Another eventful month going places, we attended different cities and events, and John was on stage giving hot tips on becoming a Supercommunicator.
The highlight was the special print edition of Outperform, Eppo’s magazine, which we were lucky enough to receive. To celebrate one year of the hub that gathers brilliant minds in Experimentation, Ryan Lucht and the Eppo team curated their favorite pieces in a book.
Outperform’s content ranges from culture and news to statistics and software engineering. We highly recommend it and will share more materials in future editions, as it is state-of-the-art for anyone in Experimentation and Product.
Here are some notes from our top #1 piece (yet).

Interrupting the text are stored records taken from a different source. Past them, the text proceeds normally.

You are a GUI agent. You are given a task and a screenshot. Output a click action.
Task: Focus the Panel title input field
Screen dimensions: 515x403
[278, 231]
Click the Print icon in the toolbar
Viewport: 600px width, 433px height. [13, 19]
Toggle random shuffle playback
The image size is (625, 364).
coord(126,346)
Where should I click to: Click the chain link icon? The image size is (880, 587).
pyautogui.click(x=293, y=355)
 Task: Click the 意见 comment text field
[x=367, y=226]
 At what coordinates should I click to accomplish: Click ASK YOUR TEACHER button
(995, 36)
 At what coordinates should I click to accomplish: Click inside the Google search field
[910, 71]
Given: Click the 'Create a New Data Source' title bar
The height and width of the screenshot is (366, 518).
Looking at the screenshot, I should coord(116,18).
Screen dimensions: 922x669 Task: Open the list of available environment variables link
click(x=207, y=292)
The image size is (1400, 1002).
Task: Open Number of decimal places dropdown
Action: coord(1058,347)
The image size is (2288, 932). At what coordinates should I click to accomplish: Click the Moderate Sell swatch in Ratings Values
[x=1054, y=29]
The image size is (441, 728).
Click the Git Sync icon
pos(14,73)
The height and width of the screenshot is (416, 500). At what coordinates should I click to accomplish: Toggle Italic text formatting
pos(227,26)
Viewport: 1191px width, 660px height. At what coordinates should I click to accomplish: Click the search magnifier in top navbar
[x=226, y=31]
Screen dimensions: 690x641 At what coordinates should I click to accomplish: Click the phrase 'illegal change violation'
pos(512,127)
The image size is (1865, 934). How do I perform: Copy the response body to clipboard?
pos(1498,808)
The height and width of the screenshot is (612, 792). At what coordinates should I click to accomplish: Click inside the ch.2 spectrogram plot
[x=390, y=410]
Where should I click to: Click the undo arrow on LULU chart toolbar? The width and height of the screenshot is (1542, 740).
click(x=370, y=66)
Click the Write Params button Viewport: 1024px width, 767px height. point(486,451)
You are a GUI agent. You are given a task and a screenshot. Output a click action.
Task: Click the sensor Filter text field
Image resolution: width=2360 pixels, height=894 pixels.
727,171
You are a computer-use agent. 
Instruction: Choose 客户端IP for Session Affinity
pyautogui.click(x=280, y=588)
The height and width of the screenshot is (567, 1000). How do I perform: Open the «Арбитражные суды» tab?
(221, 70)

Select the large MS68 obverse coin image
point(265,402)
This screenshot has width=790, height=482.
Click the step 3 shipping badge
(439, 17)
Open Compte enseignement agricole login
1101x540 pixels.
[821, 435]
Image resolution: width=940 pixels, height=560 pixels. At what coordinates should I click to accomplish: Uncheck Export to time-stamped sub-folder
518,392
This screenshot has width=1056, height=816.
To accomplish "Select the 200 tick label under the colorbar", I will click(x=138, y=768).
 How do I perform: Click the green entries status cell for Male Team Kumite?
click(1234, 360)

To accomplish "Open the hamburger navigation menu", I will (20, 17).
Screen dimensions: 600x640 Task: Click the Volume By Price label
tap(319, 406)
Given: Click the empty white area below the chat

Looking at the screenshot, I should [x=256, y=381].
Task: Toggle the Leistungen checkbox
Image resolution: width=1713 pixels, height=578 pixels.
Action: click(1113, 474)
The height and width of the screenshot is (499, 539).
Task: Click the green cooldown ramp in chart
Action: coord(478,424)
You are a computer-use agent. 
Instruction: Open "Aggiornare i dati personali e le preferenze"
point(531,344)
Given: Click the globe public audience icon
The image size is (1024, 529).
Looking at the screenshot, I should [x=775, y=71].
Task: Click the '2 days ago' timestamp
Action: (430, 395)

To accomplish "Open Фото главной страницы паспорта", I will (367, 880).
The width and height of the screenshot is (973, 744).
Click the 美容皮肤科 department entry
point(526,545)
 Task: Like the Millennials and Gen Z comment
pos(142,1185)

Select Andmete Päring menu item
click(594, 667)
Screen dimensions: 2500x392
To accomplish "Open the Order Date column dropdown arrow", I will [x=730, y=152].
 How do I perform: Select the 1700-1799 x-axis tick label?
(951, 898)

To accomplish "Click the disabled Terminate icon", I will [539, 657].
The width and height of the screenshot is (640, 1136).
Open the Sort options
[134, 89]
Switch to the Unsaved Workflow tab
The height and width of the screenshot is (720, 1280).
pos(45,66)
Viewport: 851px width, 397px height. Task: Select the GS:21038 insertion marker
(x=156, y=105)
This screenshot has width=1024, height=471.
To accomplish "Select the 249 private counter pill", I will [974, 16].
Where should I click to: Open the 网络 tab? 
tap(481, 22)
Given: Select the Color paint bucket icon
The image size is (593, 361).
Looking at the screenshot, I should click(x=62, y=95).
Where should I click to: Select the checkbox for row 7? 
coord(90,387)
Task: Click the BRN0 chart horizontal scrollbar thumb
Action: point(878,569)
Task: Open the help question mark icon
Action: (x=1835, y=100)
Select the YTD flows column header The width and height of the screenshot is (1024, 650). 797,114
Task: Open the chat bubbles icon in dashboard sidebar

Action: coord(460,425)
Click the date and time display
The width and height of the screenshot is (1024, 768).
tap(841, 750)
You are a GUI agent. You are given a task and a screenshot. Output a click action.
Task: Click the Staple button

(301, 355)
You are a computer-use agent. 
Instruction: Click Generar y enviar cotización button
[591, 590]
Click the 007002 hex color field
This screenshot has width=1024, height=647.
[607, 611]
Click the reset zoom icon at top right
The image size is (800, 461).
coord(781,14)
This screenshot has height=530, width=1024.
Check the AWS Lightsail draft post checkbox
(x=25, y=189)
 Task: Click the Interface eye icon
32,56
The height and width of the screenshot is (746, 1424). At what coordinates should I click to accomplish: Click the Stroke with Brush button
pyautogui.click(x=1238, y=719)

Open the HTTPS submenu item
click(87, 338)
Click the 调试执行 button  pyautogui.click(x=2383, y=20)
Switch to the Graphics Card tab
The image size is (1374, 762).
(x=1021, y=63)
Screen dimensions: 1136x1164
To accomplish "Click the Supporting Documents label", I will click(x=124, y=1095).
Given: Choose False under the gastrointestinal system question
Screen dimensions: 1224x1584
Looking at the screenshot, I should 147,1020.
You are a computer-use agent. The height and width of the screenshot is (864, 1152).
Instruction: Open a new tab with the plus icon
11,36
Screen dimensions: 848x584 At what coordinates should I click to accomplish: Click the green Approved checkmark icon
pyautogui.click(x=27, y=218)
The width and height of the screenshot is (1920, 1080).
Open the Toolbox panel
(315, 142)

4 principles for making Experimentation count
By Lindsay M. Pettingill, shared by Eppo in Outperform
This is a timeless piece for anyone who experiments in their work, and should be reviewed from time to time to keep ourselves accountable in our role.
Lindsay, at the time of writing this piece, was a data scientist at Airbnb for over two years and supported the growth of experimentation from about 100 experiments a week to over 700 experiments/week. These are the four principles that supported the work in making impactful changes on the website.
1. Product experimentation should be hypothesis-driven
As Marina mentioned in the video, she's always been requested by my colleagues to provide a strong and data-backed hypothesis for any test idea. The question she hears the most at work is “This is a great idea, but what is supporting this theory?”.
Lindsay, in this section, reminds us that without a hypothesis, “we’re untethered, easily distracted by what appear to be positive results, but could well be statistical flukes”.
This reminds us of the first untethered space walk made by Dale Gardner in 1984 to fetch a satellite: we walk in the middle of nowhere, hoping that our change will bring a good result, but we don't have anything protecting us from getting lost in the loose ends of information. The satellite was fetched, but finding information in a sea of data is potentially harder than walking on space.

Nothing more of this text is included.